Henry Farrell and John Quiggan make a pretty fundamental point about Keynesian economics -- it's not a mandate for larger government or larger deficits in general:
Contrary to the beliefs of nearly all anti-Keynesians—and, regrettably, some Keynesians, too—Keynesianism demands more, not less, fiscal rectitude in normal times than does the orthodox theory of balanced budgets that underpins the EU. John Maynard Keynes argued that surpluses should be accumulated during good years so that they could be spent to stimulate demand during bad ones. This lesson was well understood during the golden age of Keynesian social democracy, after World War II, when, aided by moderate inflation, the governments of the countries in the Organization for Economic Cooperation and Development greatly reduced their ratios of public debt to GDP. This approach should not be confused with the opportunistic support for large budget deficits evident, for example, among advocates of supply-side economics. If anything, “hard” Keynesianism suggests that the problem with the macroeconomic rules governing the euro is not that they are too tough and too detailed but that they are not tough or detailed enough. States in the eurozone should not be allowed to run moderate budget deficits in boom years, the Keynesian argument goes; instead, they should be compelled to run budget surpluses. The surpluses could then be saved in rainy-day funds or used to pay down government debt or, if the country had reached a satisfactory debt-to-GDP ratio, spent as a fiscal stimulus in the event of a crisis. Unlike the kind of budget management advocated by the German government, this approach does not seek to eliminate or minimize governments’ leeway to conduct fiscal policy. It gives governments up-front the means to manage demand whenever they might need to.

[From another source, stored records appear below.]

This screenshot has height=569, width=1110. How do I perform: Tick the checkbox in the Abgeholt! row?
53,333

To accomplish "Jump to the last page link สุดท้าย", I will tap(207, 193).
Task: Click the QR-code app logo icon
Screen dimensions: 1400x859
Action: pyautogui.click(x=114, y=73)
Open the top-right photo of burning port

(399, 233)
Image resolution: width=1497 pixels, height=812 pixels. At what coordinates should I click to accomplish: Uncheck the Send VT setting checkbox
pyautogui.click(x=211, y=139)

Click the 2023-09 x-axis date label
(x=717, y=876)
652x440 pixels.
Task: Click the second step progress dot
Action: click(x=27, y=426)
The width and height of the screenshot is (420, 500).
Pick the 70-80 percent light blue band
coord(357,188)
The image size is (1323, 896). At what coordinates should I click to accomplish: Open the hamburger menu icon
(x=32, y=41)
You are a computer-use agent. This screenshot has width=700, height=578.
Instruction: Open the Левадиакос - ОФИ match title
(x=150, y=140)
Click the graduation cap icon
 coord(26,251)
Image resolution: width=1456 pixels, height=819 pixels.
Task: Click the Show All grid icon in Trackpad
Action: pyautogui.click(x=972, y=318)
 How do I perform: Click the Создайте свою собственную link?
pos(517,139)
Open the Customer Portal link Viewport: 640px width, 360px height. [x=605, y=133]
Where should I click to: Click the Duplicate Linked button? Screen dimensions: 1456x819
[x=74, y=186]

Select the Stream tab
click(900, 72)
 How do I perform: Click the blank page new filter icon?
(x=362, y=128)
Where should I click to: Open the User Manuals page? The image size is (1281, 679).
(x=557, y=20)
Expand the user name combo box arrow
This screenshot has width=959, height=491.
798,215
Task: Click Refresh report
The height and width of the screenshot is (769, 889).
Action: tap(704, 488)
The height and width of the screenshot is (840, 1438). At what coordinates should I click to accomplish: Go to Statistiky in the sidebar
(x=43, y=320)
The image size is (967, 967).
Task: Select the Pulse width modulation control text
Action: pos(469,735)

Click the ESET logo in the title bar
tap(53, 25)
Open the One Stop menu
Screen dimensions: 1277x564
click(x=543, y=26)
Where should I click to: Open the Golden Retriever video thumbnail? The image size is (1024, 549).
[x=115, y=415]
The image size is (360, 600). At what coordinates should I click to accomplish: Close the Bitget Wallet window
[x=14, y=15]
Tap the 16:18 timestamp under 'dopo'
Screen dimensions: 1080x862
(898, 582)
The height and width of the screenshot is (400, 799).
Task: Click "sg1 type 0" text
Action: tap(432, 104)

A kind of vulgar Keynesianism among some liberals asserts that deficit spending is always appropriate. I ran into that view when I published a piece for the American Prospect in 1999 defending the Clinton administration's policy of maintaining surpluses at the height of the 1990s boom. The most "Keynesian" liberals opposed this policy, but in fact it was perfectly consistent with Keynesian philosophy. By the same token, President Obama's alleged policy of ultra-leftwing big government is really just the same economic theory as that used by Clinton, applied under opposite conditions. Here's how I addressed the objection from the left, which was quite widespread, that Clinton's policies enshrined extreme fiscal conservatism:
But doesn't all this talk of running surpluses play into a puritanical fear of deficits and reinforce the simplistic notion that budgets must be balanced all the time? Actually, it is just as likely to have the opposite effect. The conservative insistence that the budget deficit be zero every single year is a fetishization of an economically meaningless number. It used to be an excuse for mindless budget slashing, and now that there is a surplus, it has become an excuse for mindless profligacy—any surplus is an "overcharge," say Republicans, that must be dissipated immediately. Contrarily, the proposition that we should save money during prosperous times inherently presupposes that we can spend the money when we need it. As Treasury Secretary Larry Summers has put it, "The time to reload the fiscal cannon is now." The point of loading a cannon, of course, is to have the ability to fire it.
The Republican fetishization of balanced budgets remains as mindless as ever. It's a policy that demands pro-cyclical fiscal policy -- when the economy booms and the deficit shrinks, you must cut taxes to overheat the boom even more, and during recessions you must pull back, deepening the crisis further.
I do think my article got one big thing very wrong. It failed to account for the possibility that Republicans would take control of the budget and wreck the carefully constructed bulwarks of fiscal responsibility that Clinton had built. Indeed, the surplus provided George W. Bush with a rationale for passing large tax cuts financed by a disappearing surplus. If Clinton had dissipated the surplus on his terms, Bush would have had less running room of his own.